Collect all lines containing the word "will" from the data.

BEGIN Dataset

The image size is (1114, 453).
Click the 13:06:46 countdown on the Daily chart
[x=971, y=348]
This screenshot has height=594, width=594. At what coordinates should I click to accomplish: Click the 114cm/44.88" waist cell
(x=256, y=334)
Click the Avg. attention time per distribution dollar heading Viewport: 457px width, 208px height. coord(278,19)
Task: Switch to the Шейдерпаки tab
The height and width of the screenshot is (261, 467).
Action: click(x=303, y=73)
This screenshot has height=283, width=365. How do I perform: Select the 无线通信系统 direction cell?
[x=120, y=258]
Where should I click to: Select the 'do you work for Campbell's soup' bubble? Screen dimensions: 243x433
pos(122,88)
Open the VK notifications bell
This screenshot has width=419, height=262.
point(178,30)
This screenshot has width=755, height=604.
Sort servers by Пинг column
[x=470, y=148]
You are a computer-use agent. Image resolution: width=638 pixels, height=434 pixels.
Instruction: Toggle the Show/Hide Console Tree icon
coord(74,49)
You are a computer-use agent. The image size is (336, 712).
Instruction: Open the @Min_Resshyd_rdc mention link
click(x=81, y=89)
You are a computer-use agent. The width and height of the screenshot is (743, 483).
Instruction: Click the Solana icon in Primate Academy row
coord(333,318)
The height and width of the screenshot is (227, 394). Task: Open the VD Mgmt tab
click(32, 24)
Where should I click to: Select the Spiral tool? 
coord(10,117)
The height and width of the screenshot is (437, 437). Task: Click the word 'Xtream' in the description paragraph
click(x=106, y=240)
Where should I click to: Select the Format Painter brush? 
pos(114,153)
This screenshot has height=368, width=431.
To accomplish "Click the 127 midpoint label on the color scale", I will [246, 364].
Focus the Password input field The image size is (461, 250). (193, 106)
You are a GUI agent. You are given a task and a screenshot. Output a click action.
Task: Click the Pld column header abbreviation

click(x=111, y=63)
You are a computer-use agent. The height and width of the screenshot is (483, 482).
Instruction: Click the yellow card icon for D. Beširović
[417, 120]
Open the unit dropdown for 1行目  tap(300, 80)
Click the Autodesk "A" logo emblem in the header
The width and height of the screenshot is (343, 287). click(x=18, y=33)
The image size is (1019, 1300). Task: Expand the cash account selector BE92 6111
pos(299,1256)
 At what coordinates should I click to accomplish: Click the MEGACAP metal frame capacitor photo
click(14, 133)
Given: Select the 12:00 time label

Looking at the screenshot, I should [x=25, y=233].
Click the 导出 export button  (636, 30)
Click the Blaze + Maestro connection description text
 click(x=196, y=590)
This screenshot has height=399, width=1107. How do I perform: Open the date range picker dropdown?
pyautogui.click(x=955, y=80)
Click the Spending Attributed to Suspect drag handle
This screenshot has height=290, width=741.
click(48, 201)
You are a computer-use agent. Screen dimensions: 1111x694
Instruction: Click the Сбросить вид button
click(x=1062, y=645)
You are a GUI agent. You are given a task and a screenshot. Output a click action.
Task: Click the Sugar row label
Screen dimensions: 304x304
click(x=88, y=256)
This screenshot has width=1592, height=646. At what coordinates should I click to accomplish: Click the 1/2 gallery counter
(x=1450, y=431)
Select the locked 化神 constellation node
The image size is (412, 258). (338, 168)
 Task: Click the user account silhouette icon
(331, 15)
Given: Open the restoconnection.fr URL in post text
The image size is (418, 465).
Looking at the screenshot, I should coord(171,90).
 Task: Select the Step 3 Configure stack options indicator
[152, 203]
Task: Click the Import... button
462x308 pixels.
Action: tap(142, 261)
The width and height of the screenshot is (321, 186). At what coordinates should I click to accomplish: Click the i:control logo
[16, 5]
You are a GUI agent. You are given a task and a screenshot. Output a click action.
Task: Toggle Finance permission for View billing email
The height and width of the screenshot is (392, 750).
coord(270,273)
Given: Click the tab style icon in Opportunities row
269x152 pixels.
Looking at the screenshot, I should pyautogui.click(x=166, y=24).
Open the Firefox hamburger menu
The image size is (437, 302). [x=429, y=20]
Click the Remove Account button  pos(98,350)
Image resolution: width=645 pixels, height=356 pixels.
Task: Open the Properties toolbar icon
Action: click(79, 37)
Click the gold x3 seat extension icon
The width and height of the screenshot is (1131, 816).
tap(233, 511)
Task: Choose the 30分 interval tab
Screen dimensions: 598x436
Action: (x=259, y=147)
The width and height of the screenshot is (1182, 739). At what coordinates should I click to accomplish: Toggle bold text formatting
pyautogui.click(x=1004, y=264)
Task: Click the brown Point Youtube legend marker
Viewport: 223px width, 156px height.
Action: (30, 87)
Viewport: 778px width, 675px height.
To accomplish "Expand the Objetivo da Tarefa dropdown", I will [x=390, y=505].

END Dataset

Task solution
To accomplish "Click the 127 midpoint label on the color scale", I will [246, 364].
To accomplish "Expand the Objetivo da Tarefa dropdown", I will [x=390, y=505].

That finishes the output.